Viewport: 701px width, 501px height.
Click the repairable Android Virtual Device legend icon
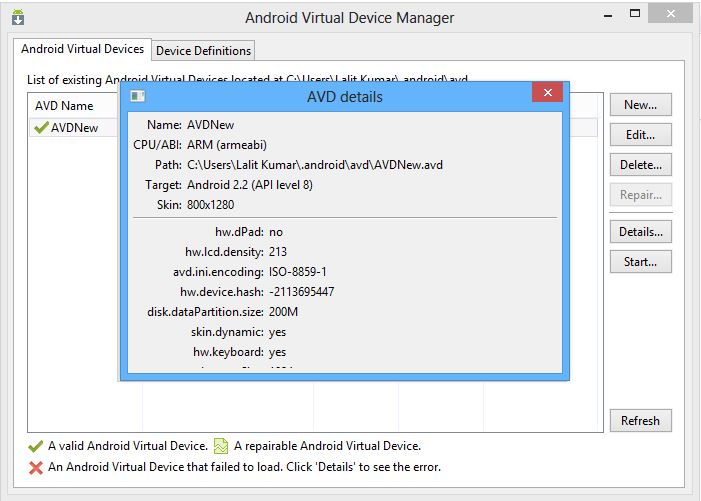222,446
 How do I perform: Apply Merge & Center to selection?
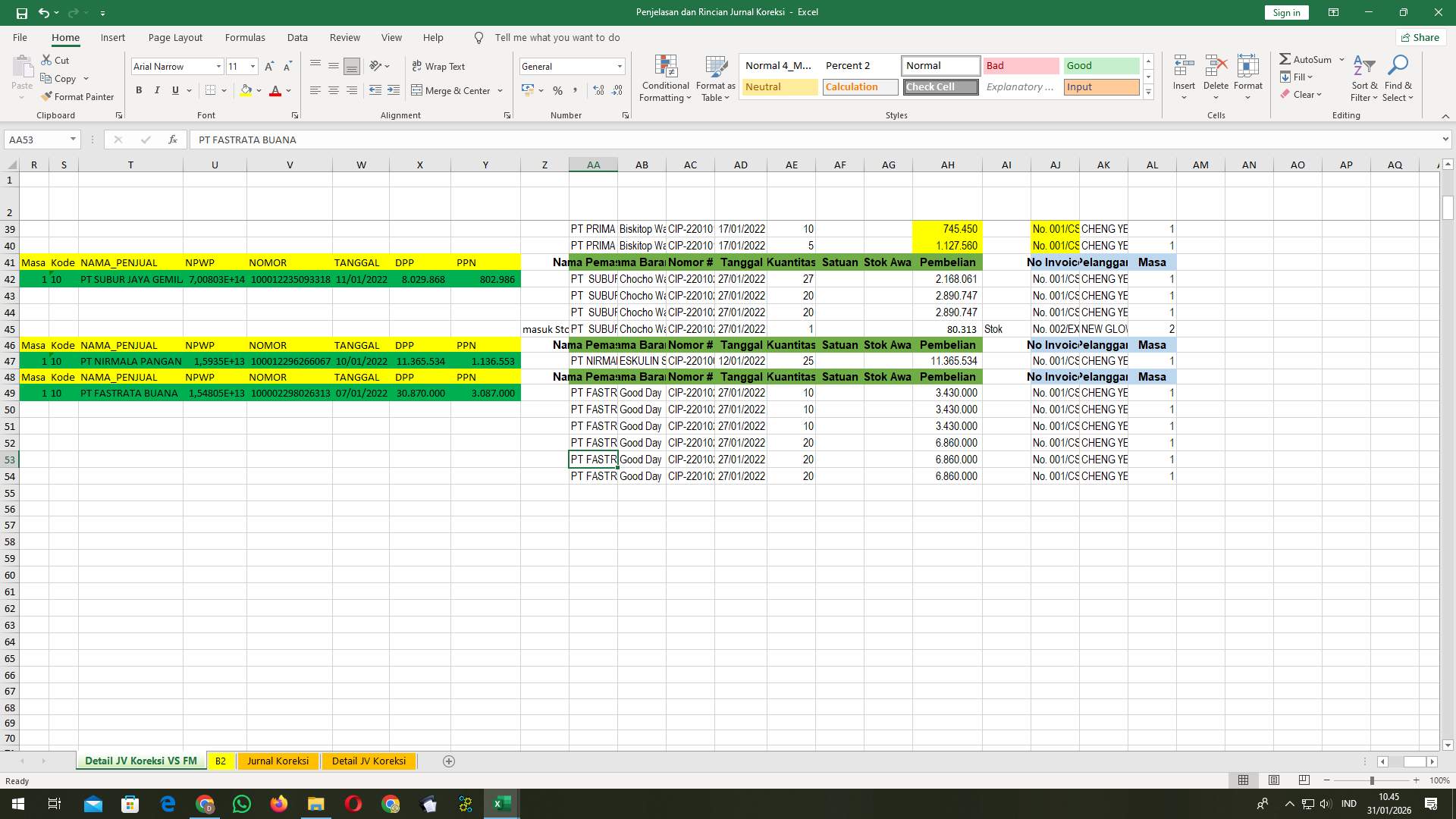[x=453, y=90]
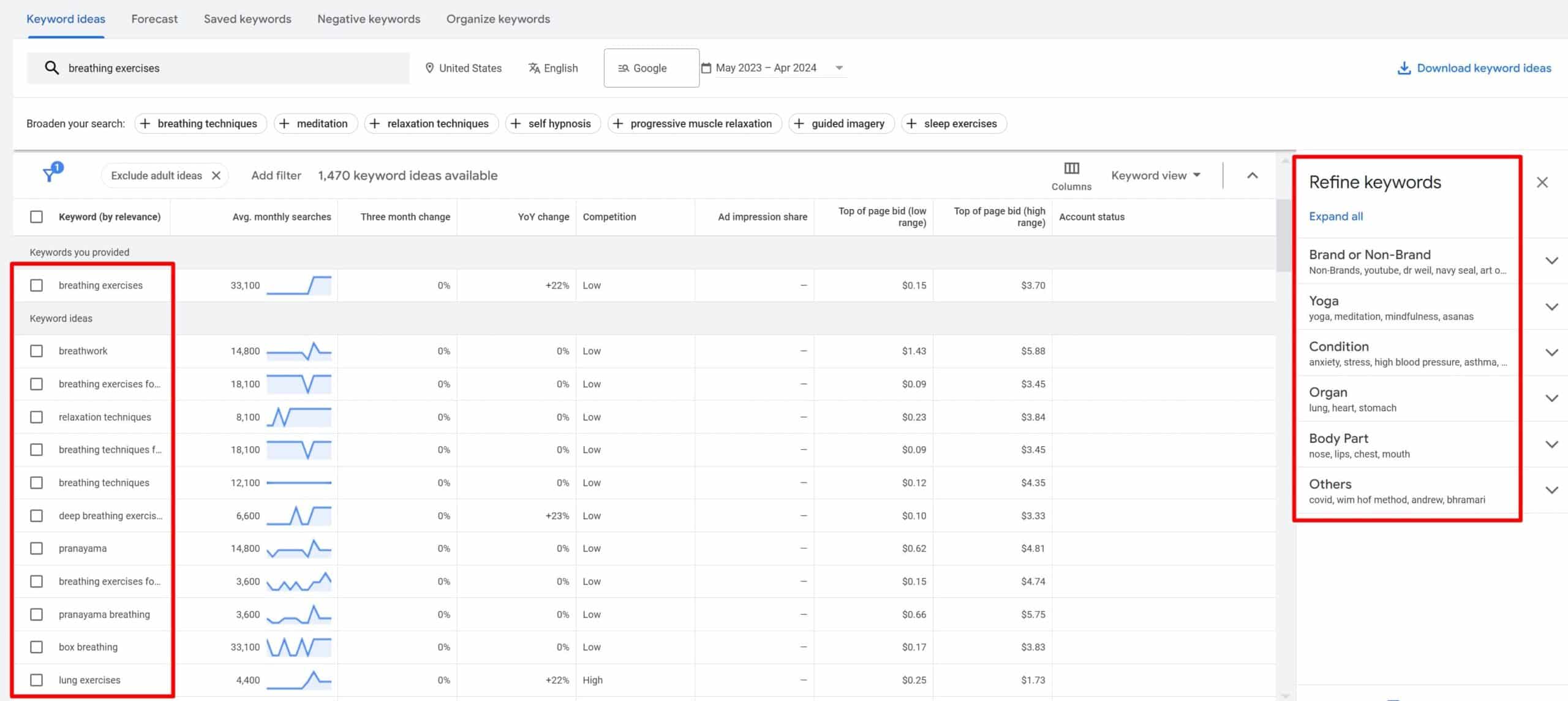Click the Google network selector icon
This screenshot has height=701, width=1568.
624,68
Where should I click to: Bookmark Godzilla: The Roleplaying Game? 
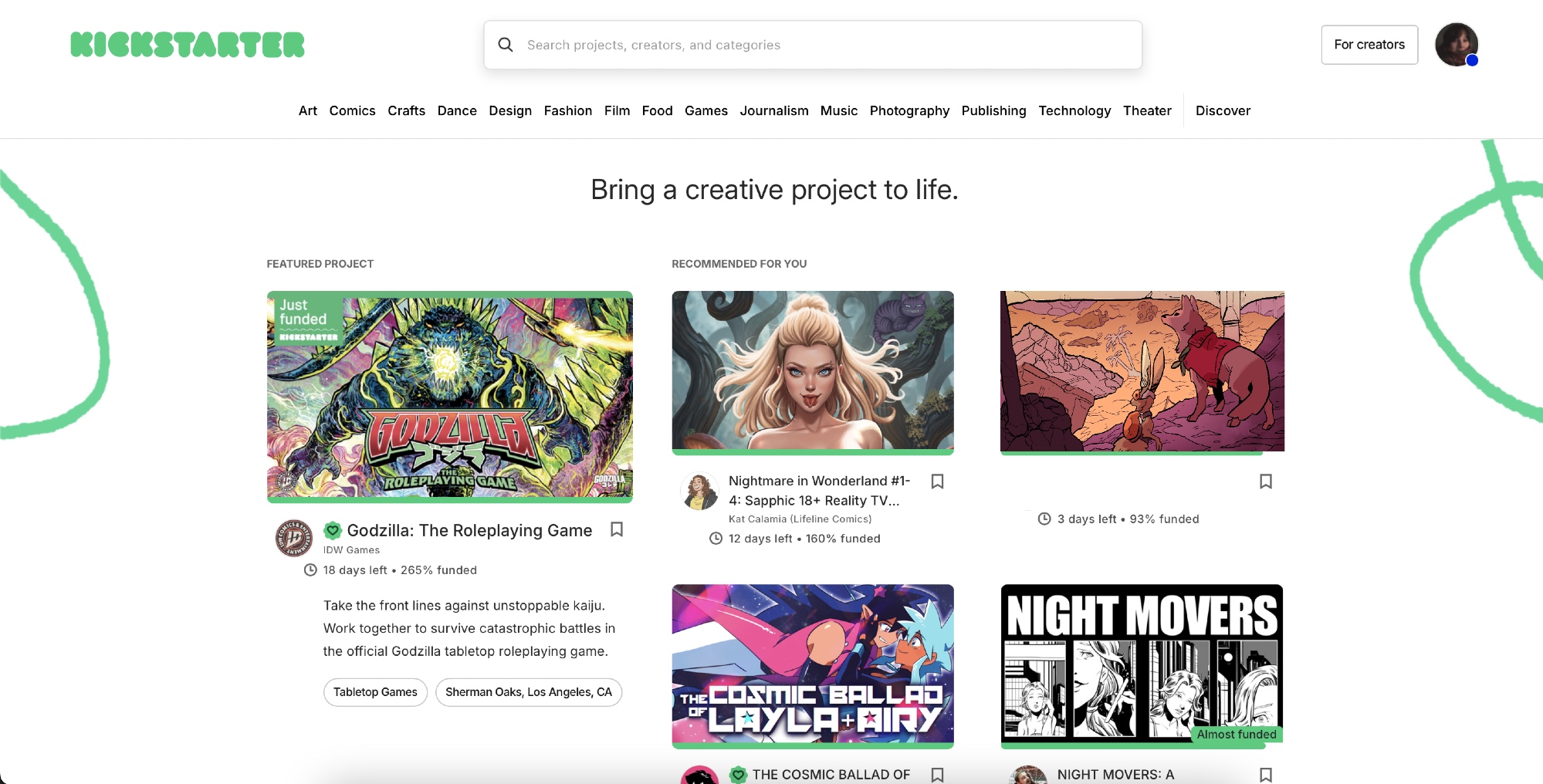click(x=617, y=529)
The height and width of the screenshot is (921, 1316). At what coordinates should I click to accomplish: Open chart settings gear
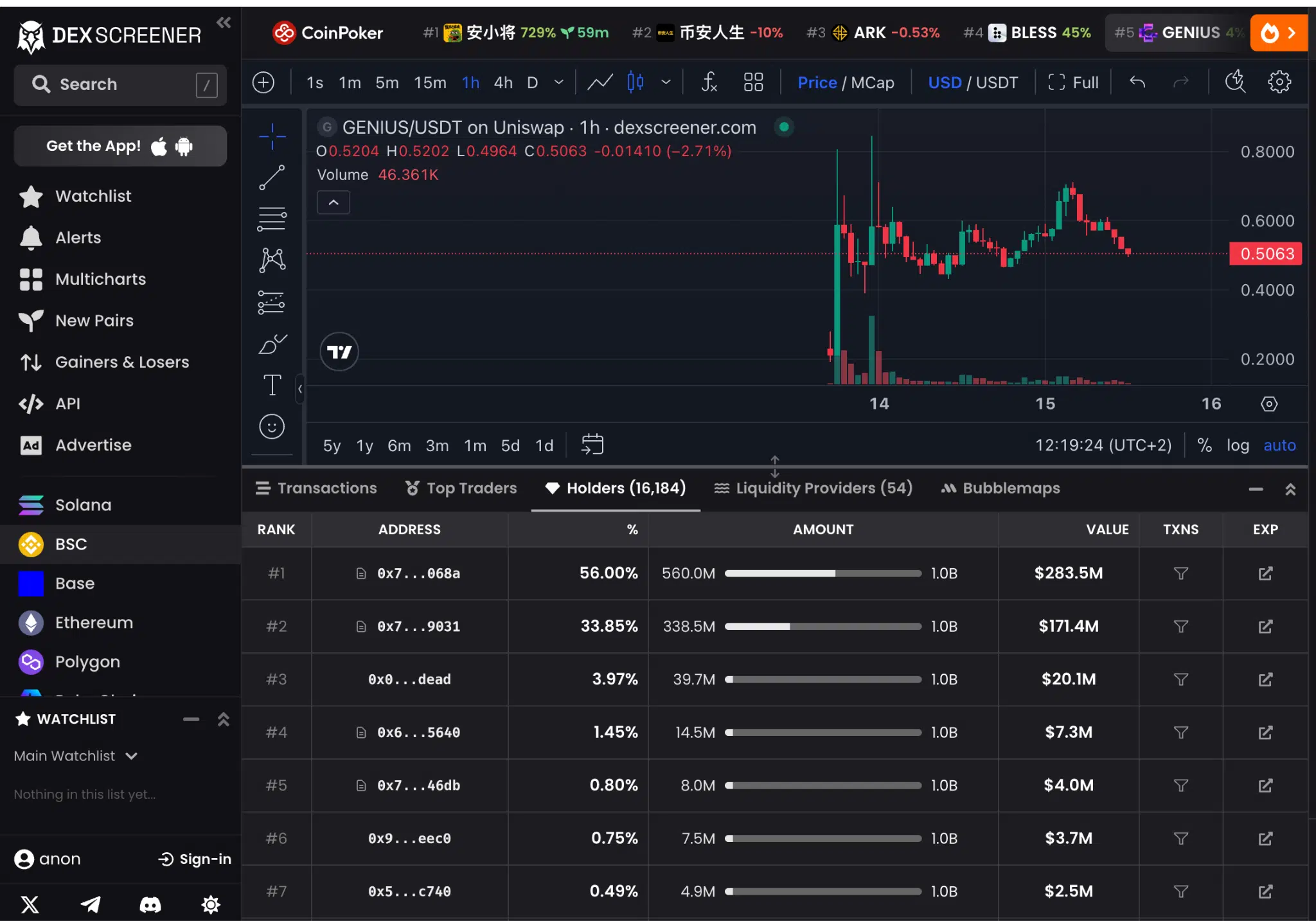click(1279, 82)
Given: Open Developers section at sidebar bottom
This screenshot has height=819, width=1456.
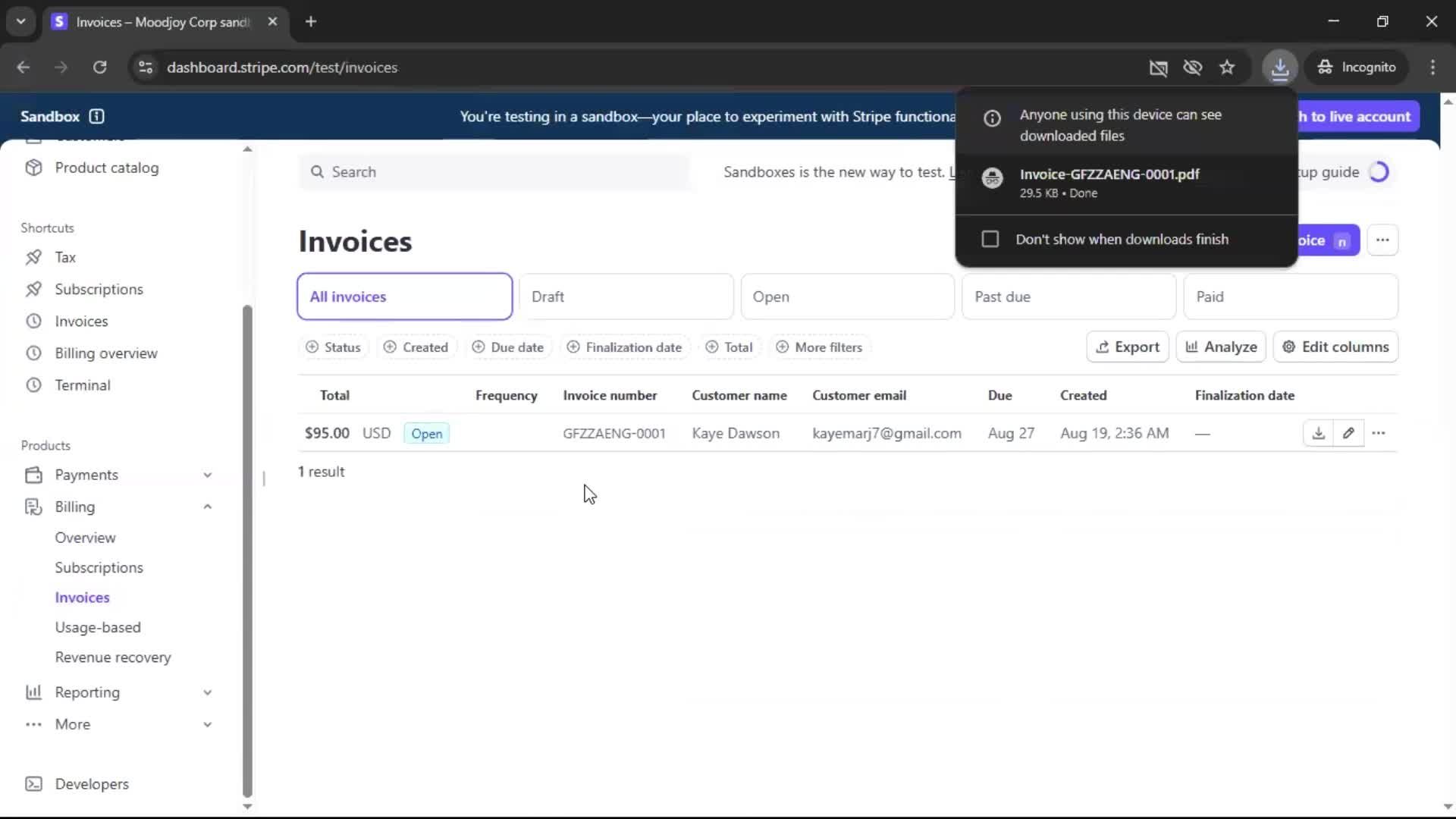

=== SET PROBLEM ===
Rewrite everything from the line containing "The height and" down to the end of the listing, replacing "screenshot" with "screen image" and keeping all else unchanged; leave the pictures out.

=== SOLUTION ===
The height and width of the screen image is (921, 1316). At what coordinates should I click to accomplish: Open chart settings gear
click(1279, 82)
Given: Open Developers section at sidebar bottom
This screen image has height=819, width=1456.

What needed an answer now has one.